8.  INTELLECTUAL PROPERTY RIGHTS.  Buyer acknowledges and agrees that all copyright, patent, trademark and other intellectual property rights in and to the Products are owned exclusively by Seller and Buyer shall not copy, duplicate, reverse engineer or adapt the Products without Seller’s prior written consent, nor shall Buyer attempt to develop any product that contains the “look and feel” of any of the Products.

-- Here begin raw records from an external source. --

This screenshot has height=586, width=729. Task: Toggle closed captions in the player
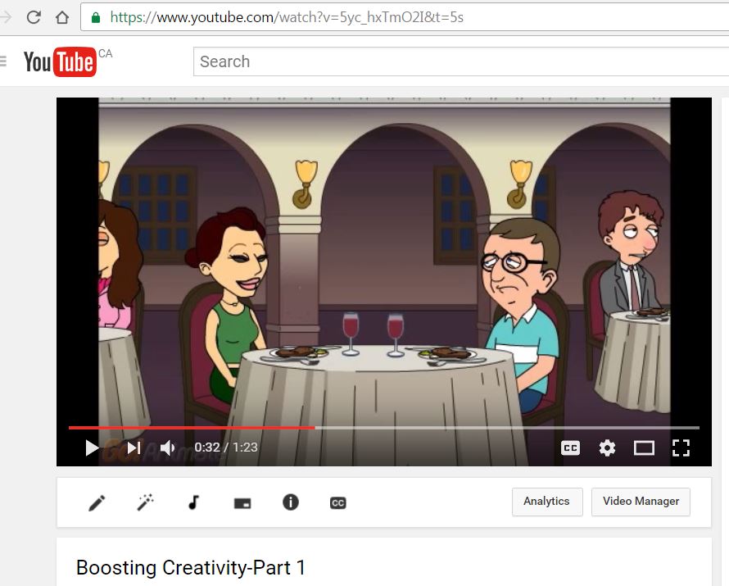(570, 447)
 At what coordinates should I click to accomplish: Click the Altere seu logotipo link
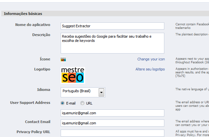150,69
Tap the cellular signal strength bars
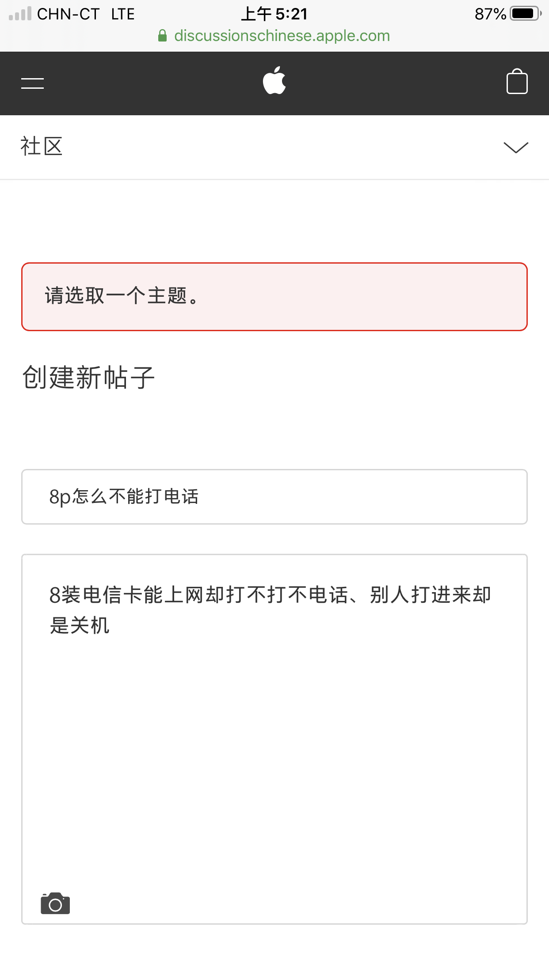 [x=20, y=14]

9.  GENERAL PROVISIONS.  These Terms and Conditions supersede all other communications, negotiations and prior oral or written statements regarding the subject matter of these Terms and Conditions.  No change, modification, rescission, discharge, abandonment, or waiver of these terms and conditions shall be binding upon the Seller unless made in writing and signed on its behalf by a duly authorized representative of Seller.  No conditions, usage of trade, course of dealing or performance, understanding or agreement purporting to modify, vary, explain, or supplement these Terms and Conditions shall be binding unless hereafter made in writing and signed by the party to be bound, and no modification or additional terms shall be applicable to this agreement by Seller’s receipt, acknowledgment, or acceptance of purchase orders, shipping instruction forms, or other documentation containing terms at variance with or in addition to those set forth herein.  Any such modifications or additional terms are specifically rejected by Seller.  No waiver by either party with respect to any breach or default or of any right or remedy, and no course of dealing, shall be deemed to constitute a continuing waiver of any other breach or default or of any other right or remedy, unless such waiver be expressed in writing and signed by the party to be bound.  All typographical or clerical errors made by Seller in any quotation, acknowledgment or publication are subject to correction.  The validity, performance, and all other matters relating to the interpretation and effect of this agreement shall be governed by the laws of the state of New York without regard to its conflicts of laws rules.  Buyer and Seller agree that the Federal and State Courts located in Kings County in the State of New York shall have exclusive jurisdiction over all actions and disputes arising in connection herewith.  No action, regardless of form, arising out of transactions relating to this contract, may be brought by either party more than two (2) years after the cause of action has accrued.